*** Data section Section Begins ***
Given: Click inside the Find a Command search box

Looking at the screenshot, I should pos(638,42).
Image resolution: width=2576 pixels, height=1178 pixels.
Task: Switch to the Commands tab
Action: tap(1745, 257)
*** Data section Section Ends ***
_Task requirements_:
Line by line, transcribe the material exactly.

_Output of the task_:
Given: Click inside the Find a Command search box

Looking at the screenshot, I should pos(638,42).
Image resolution: width=2576 pixels, height=1178 pixels.
Task: Switch to the Commands tab
Action: tap(1745, 257)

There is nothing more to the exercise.